-- PAGE TEXT --
-- Start --
Family Hang Ups
Delia Ephron, Nora Ephron, Diane Keaton, and a talented cast make "Hanging Up" a true family affair.

Three daughters and their relationships with their father may sound like the makings of a tragedy on the order of Shakespeare's King Lear. But unlike that classic tale of power, woe, and love, Columbia Pictures' Hanging Up offers a contemporary, touching, real world story with characters and situations that anyone who's ever been a member of a family can relate to. Instead of king-sized struggles over power, ambition and loyalty, it's about the way that each of us fills a role within a family, and how events can cause us to rethink and change those roles.

In Hanging Up, three close sisters: Georgia (Diane Keaton), Eve (Meg Ryan), and Maddy (Lisa Kudrow) keep in touch, mainly by phone, and carry on the typical in-fighting, conflicts, and sharing that are a part of every family. The event that changes their lives and their relationships is the final illness and death of their father, played by Walter Matthau.

The plot is based on Delia Ephron's first novel, "Hanging Up," which was published in 1995. "I used my relationship with my father as the core of the book," says Ephron. "And, I wanted to write about being the middle child and what a nightmare it is to feel constantly like you have to make everybody happy." The book's plot is fictional. In real life, Ephron is one of four sisters - not three, as depicted in the book - and her parents remained married. "I just tried to capture an emotional truth about my relationship with my father," adds Ephron.
-- End --
-- REQUIREMENTS --
1/ Answer these from the Hanging Up article:
(a) Who plays the sisters' father?
(b) In what year was Delia Ephron's novel published?
(c) Which studio is named as making the film?
2/ Write out the Hanging Up article starting at "In Hanging Up, three" and ending at "by Walter Matthau.", switching "phone" to "email".

-- DATASET CONTENT --
-- Start --
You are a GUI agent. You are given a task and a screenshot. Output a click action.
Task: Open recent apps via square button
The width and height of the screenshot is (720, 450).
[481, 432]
-- End --
-- FULL SOLUTIONS --
1/
(a) Walter Matthau
(b) 1995
(c) Columbia Pictures

2/
In Hanging Up, three close sisters: Georgia (Diane Keaton), Eve (Meg Ryan), and Maddy (Lisa Kudrow) keep in touch, mainly by email, and carry on the typical in-fighting, conflicts, and sharing that are a part of every family. The event that changes their lives and their relationships is the final illness and death of their father, played by Walter Matthau.